- _DATA_:
####################

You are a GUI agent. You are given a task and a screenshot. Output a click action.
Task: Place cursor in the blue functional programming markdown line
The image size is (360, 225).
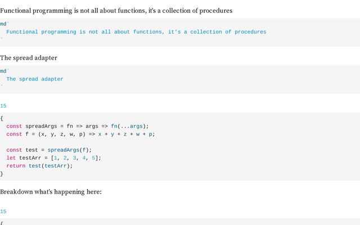pos(136,32)
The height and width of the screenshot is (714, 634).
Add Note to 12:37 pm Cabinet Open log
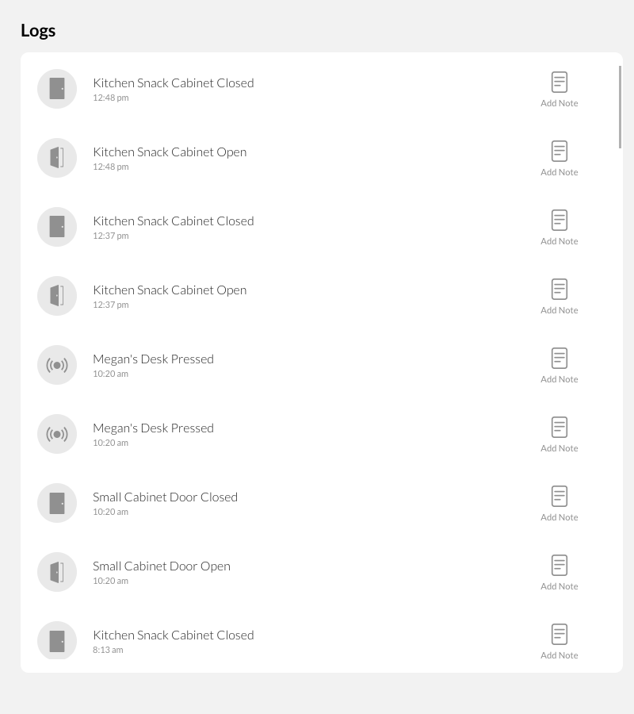point(559,296)
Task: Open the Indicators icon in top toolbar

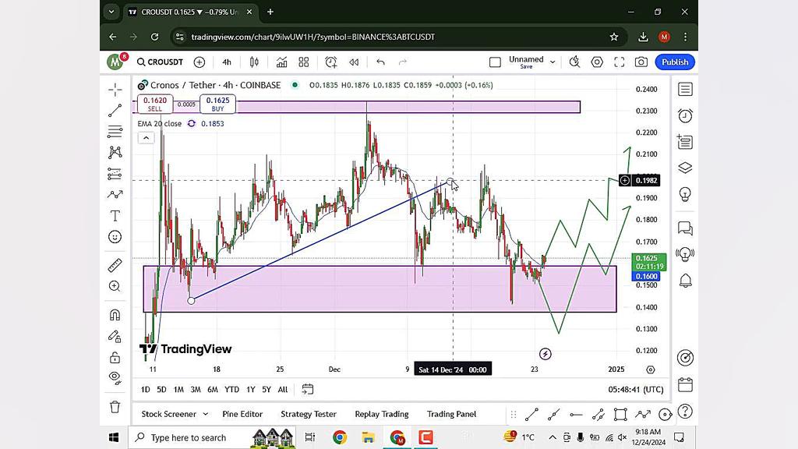Action: pyautogui.click(x=281, y=62)
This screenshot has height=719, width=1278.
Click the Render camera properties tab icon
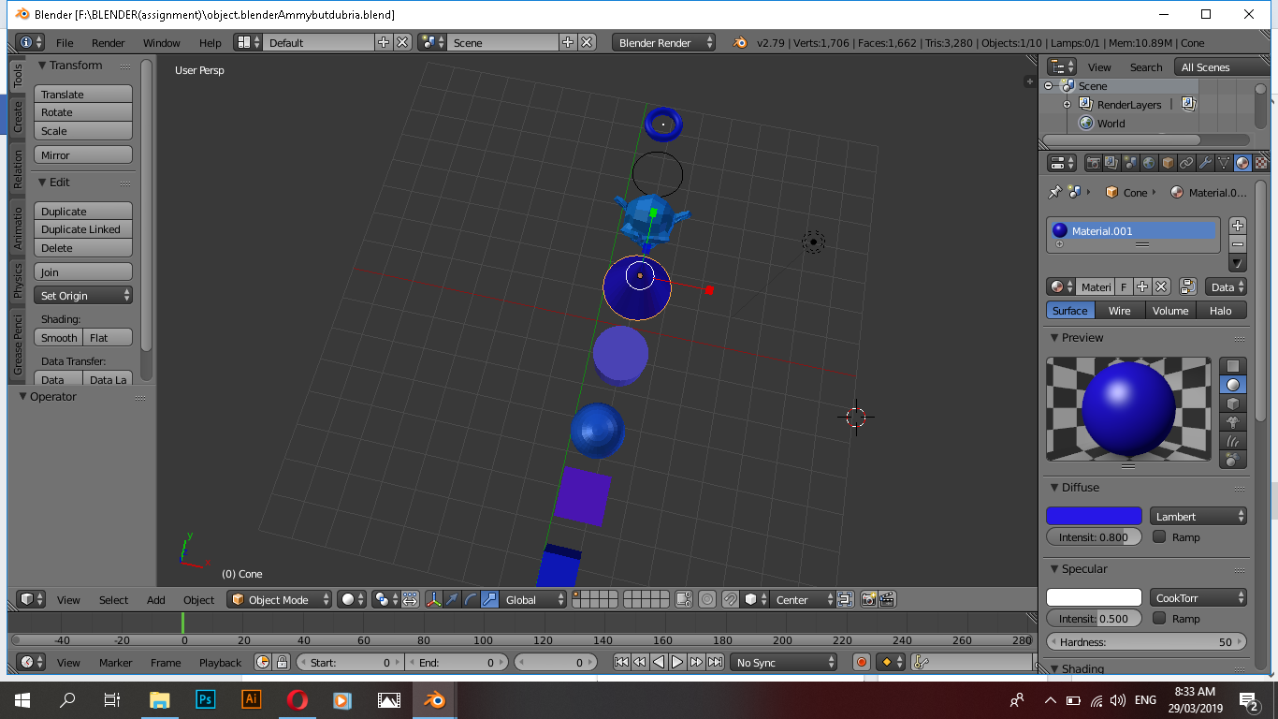[x=1093, y=163]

####################

- _WORK REQUIRED_: Print the material above once more, exactly. No pictures belong in it.

- _RESULT OF THIS EXERCISE_:
You are a GUI agent. You are given a task and a screenshot. Output a click action.
Task: Place cursor in the blue functional programming markdown line
The image size is (360, 225).
pos(136,32)
The height and width of the screenshot is (714, 634).
Add Note to 12:37 pm Cabinet Open log
point(559,296)
Task: Open the Indicators icon in top toolbar

Action: pyautogui.click(x=281, y=62)
This screenshot has height=719, width=1278.
Click the Render camera properties tab icon
[x=1093, y=163]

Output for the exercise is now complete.